EXERCISE GOAL: Among the entries below, please repeat exactly and only the lines from the line containing "Images ★ (1727, 689)" to the line containing "[You Are The Sky] (639, 660)", both lines included.

*** Opening INFORMATION GIVEN ***

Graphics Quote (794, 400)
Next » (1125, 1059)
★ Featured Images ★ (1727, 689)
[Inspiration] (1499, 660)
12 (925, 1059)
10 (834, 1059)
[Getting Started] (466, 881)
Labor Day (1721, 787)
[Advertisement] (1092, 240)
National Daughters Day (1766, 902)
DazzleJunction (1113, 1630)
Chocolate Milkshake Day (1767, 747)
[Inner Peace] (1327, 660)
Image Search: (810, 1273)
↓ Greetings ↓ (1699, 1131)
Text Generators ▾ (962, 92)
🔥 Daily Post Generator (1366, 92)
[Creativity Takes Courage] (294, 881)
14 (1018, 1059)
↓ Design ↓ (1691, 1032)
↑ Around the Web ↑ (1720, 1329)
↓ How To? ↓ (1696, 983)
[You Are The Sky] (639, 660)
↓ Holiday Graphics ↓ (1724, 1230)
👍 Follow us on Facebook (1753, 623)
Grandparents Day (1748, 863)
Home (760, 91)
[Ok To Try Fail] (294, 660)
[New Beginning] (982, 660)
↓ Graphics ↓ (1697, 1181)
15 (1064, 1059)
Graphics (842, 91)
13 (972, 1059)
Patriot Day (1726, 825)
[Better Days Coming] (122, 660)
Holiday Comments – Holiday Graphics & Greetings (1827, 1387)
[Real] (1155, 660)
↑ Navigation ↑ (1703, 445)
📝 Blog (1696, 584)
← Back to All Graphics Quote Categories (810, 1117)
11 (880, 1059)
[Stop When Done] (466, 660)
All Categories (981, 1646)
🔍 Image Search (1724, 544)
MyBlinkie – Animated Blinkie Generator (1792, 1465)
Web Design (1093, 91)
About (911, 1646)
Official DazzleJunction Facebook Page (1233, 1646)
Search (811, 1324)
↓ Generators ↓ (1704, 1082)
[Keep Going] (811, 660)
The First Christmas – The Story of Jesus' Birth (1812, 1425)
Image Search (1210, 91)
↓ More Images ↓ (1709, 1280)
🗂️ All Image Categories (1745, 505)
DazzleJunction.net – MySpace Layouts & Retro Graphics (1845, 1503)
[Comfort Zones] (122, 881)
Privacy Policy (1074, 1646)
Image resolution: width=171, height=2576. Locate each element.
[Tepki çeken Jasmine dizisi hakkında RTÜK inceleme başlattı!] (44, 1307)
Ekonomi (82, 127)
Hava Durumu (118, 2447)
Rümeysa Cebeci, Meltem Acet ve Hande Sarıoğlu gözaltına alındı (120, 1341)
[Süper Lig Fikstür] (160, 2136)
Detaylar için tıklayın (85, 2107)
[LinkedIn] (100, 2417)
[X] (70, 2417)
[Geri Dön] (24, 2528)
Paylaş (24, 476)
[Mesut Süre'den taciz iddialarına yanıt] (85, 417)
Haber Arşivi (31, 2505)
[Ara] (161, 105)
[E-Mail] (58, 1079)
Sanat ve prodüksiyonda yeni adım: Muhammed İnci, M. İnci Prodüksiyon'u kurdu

*** Closing INFORMATION GIVEN ***

RESPONSE AREA:
★ Featured Images ★ (1727, 689)
[Inspiration] (1499, 660)
12 (925, 1059)
10 (834, 1059)
[Getting Started] (466, 881)
Labor Day (1721, 787)
[Advertisement] (1092, 240)
National Daughters Day (1766, 902)
DazzleJunction (1113, 1630)
Chocolate Milkshake Day (1767, 747)
[Inner Peace] (1327, 660)
Image Search: (810, 1273)
↓ Greetings ↓ (1699, 1131)
Text Generators ▾ (962, 92)
🔥 Daily Post Generator (1366, 92)
[Creativity Takes Courage] (294, 881)
14 (1018, 1059)
↓ Design ↓ (1691, 1032)
↑ Around the Web ↑ (1720, 1329)
↓ How To? ↓ (1696, 983)
[You Are The Sky] (639, 660)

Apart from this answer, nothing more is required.